Wang, who frequently smiles, says he’s still not used to being called boss. “I prefer that people use my name instead of a title, because I think I am still a migrant worker,” he said.

In the early 1990s, Wang left his hometown and became a migrant worker. In his first decade away, he took temporary jobs – mostly painting – in Beijing and Shandong and Shaanxi provinces, he said.

At first, Wang just earned 5 yuan ($0.76) a day. Still, “the income was much higher than what I could earn from farming in the countryside”, said the father of four.

The Wangs and their children jointly owned 2,000 square meters of agricultural fields in the countryside. Wang said that made it “impossible to feed the family”, adding that it was a common dilemma in Linquan, which has suffered from dire poverty for decades.

The county has just 1,800 square kilometers of land to support more than 2.3 million.

“For more than 10 years starting in the 1990s, the Fuyang government encouraged local rural residents to find jobs in cities, for poverty relief purposes,” said Ye Luzhong, deputy Party chief of the city. “In the past, more people meant more poverty.”

During that time, the government collected information on the companies that were recruiting workers and provided it to rural residents.
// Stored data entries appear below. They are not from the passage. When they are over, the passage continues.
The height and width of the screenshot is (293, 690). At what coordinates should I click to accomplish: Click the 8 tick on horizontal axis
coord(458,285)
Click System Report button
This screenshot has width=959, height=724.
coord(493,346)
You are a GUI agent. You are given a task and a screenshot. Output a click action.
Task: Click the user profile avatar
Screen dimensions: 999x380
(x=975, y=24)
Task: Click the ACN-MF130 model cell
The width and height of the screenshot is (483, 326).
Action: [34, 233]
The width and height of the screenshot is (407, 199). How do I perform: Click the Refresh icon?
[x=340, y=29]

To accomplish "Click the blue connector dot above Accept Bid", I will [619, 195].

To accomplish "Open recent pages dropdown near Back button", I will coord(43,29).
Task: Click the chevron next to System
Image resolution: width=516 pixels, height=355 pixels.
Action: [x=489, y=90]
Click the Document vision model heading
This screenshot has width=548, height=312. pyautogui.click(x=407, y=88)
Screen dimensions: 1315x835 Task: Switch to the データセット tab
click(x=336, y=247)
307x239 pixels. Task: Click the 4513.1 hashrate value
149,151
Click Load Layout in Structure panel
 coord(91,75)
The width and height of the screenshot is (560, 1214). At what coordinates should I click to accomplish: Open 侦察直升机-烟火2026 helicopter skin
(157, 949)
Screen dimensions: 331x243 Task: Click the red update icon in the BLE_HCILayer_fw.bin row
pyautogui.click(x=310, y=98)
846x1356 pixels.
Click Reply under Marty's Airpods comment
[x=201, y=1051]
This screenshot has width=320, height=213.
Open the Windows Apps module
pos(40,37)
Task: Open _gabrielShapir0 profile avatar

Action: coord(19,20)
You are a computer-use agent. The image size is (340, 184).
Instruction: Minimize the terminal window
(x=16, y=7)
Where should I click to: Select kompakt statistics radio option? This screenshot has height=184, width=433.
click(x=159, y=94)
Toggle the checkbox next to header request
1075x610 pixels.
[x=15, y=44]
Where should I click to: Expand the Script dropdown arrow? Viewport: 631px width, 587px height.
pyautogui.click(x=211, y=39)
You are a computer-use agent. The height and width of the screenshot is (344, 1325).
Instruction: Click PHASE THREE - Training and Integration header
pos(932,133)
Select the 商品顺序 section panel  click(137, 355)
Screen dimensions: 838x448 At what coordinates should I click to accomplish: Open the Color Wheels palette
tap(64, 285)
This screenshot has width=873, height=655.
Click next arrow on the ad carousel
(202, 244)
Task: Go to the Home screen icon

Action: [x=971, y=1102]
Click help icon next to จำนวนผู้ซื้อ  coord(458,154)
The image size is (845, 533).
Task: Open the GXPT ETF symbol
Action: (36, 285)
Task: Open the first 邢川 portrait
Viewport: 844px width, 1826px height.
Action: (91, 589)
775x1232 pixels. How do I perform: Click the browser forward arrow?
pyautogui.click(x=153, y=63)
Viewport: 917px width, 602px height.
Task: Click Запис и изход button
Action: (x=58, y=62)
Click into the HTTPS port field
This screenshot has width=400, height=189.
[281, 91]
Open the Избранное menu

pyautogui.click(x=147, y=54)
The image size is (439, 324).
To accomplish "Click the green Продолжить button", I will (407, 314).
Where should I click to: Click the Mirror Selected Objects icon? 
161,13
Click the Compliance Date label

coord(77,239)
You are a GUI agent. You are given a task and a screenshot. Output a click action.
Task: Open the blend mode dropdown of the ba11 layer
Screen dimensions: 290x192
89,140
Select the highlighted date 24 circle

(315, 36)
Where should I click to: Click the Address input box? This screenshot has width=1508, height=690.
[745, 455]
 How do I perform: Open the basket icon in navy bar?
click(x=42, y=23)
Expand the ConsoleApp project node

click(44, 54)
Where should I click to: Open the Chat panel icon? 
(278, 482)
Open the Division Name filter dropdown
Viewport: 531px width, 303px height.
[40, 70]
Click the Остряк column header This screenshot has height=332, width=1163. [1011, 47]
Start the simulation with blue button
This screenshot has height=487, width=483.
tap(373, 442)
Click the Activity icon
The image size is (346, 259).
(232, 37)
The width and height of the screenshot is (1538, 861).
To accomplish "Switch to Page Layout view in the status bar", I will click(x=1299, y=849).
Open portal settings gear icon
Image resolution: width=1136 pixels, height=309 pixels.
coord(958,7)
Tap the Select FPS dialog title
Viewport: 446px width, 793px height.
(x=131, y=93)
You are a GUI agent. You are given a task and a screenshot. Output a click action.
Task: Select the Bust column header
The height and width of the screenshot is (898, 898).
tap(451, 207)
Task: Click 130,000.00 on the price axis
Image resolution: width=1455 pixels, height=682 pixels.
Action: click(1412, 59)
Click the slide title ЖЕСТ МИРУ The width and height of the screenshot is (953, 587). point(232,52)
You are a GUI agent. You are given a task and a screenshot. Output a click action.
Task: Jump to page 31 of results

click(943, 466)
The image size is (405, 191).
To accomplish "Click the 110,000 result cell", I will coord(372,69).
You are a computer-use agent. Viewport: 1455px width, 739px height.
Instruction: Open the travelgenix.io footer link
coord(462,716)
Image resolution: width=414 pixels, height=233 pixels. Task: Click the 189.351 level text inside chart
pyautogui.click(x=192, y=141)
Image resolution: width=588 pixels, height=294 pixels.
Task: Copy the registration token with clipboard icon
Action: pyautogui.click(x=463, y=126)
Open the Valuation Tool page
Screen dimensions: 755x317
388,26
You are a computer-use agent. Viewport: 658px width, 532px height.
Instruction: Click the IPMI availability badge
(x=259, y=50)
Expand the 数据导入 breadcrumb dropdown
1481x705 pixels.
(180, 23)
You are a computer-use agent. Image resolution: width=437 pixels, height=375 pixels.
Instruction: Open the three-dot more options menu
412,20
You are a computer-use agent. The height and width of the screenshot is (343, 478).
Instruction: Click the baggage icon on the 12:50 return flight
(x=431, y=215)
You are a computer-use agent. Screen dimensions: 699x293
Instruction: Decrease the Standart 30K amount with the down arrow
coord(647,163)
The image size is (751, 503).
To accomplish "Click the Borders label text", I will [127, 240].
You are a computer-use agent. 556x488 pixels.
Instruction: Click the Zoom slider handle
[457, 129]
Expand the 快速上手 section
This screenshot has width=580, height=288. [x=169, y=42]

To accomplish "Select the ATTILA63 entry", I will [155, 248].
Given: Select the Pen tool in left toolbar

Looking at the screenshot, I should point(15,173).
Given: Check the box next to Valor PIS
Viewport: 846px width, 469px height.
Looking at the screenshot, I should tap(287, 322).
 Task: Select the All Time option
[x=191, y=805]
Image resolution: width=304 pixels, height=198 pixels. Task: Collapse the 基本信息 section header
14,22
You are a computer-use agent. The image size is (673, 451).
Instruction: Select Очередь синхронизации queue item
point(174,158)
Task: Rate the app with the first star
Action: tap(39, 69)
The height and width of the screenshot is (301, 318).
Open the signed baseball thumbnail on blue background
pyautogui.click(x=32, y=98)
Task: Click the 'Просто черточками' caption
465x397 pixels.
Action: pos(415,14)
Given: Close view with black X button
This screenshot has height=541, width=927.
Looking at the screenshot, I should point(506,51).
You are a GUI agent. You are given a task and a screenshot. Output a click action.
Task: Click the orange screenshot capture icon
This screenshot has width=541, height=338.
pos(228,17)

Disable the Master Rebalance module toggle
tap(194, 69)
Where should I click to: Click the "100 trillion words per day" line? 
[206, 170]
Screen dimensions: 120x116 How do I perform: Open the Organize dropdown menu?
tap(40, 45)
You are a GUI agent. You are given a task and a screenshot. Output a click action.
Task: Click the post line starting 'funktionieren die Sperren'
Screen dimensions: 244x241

A free bus carried those who decided to leave Fuyang city, where they could catch trains and long-distance buses.

Ye said the migrant workers have played a very important role – not only in the development of the places where they have worked, but also of their hometown, “since they bring back money”.

“Nowadays, more people means more opportunities,” said Ye.

In 2004, Wang walked into an electronics company in Taizhou city in Zhejiang province. The firm’s main product was a small light often used in children’s shoes.

Wang discovered that while the lights were very easy to assemble, the company often was short of workers. He made a proposal to the boss, saying he could bring the materials back to his hometown and return the finished products to the company.

With that, Wang returned to Linquan in 2005 and hired villagers, many of whom were women, seniors and the disabled left behind by men working in the cities.

Wang said that after Spring Festival, he would move his company’s operations from his own home to an industrial zone built nearby last year specifically for the businesses of returned migrant workers. The factory will be provided to Wang free of charge for the first three years. More than 10 other firms also would move there.

Ye, the Party official, said people such as Wang constitute hope for the future development of the city’s far-flung rural areas. “The next five years will be key to the city’s urbanization process,” Ye said. “We have no choice but to rely on returning migrant workers.”

The returnees “are hardworking and they will not likely leave the place again once they have their own careers in their hometown”, Ye said.